In December, a South Carolina government agency dashed developers’ hopes for a 750-foot bridge from the mainland to Sandy Island, saying plans to log the island’s longleaf pine forests threatened the red-cockaded woodpecker. More grateful than the woodpeckers, however, are 130 members of the “Gullah” community, who have remained isolated on the coastal river delta island for more than a century.
Gullahs descend from West Africans brought to South Carolina to work as slaves on rice plantations. Several Gullah communities, speaking a dialect traced back to the region that is now Angola, still exist among the state’s islands. But the 4.5-by-7-mile Sandy Island is one of only two without bridges to the mainland.

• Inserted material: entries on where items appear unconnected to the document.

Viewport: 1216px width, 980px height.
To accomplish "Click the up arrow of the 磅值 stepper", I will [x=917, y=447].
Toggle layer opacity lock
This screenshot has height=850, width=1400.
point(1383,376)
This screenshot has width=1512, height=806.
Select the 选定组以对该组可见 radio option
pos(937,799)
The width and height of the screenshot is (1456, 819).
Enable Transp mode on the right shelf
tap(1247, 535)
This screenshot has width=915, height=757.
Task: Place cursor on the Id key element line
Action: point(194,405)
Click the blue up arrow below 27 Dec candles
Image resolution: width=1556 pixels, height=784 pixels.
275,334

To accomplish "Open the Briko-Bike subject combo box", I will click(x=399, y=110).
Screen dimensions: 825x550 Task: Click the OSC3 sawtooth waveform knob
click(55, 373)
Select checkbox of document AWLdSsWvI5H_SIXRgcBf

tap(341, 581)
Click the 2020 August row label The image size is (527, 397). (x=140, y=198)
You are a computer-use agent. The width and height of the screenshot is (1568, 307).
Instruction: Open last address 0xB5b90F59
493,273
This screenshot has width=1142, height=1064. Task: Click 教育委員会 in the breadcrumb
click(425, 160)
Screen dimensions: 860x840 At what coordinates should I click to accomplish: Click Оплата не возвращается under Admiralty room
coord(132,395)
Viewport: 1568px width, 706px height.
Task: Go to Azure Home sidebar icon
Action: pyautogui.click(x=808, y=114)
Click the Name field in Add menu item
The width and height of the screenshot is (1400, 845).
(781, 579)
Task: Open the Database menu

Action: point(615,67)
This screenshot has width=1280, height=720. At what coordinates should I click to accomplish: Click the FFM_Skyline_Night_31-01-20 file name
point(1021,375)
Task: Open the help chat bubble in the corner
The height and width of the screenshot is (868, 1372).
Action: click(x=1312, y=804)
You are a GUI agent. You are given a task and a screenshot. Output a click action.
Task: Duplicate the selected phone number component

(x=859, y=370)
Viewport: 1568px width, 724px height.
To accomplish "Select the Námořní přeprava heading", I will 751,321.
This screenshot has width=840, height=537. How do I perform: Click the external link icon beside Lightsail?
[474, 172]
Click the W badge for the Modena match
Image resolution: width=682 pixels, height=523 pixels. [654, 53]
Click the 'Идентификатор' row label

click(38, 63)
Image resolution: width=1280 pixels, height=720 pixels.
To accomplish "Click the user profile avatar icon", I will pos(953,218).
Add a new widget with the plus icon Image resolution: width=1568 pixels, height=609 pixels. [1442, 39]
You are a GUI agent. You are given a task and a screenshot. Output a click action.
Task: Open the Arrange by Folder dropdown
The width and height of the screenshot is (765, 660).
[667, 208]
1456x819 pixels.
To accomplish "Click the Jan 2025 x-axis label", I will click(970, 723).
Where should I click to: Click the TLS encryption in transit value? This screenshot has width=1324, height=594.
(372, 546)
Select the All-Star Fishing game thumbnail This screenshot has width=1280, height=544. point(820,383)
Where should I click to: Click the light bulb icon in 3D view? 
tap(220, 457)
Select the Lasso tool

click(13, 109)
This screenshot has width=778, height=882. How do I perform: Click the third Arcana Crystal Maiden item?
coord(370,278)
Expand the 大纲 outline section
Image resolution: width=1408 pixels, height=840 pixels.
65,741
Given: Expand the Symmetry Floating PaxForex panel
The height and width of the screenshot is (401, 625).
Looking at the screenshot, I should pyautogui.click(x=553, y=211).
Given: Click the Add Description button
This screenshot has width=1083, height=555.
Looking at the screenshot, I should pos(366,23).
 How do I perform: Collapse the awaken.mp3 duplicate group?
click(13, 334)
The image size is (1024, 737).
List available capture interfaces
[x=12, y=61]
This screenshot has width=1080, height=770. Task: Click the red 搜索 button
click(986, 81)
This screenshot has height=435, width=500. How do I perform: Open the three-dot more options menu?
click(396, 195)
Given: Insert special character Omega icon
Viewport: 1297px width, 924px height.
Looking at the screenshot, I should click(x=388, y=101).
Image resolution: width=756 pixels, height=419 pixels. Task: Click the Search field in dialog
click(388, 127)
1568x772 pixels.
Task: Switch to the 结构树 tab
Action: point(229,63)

Along with environmentalists, Sandy Island’s Gullah residents oppose a bridge because they fear developers (including textile magnate Roger Milliken) will cover the island with resorts. One prospective development plan outlined a proposal for a resort with equestrian trails, golf courses, a marina, and enough condominiums to house nearly 20,000.
One resident, Wilhelmena Pyatt, 41, remembers how the island lacked electricity, phones, and regular ferry service when she was a child. Like most Sandy Island adults, she rides a small boat every day to the mainland. There, she picks up her car at a parking lot and drives to work in nearby Myrtle Beach. Children take ferries to coastal schools. “You know everyone on the island. Even children who have ended up leaving find time to come back to visit.” A bridge, she says, would change everything.
Pyatt says community members expect a bridge will be built some day, but they hope it can be used to promote nature-based tourism. “That will allow us to continue our natural way of living.” Besides, Pyatt points out, a bridge would mean a shorter commute: “I could drive my car to my house,” she says.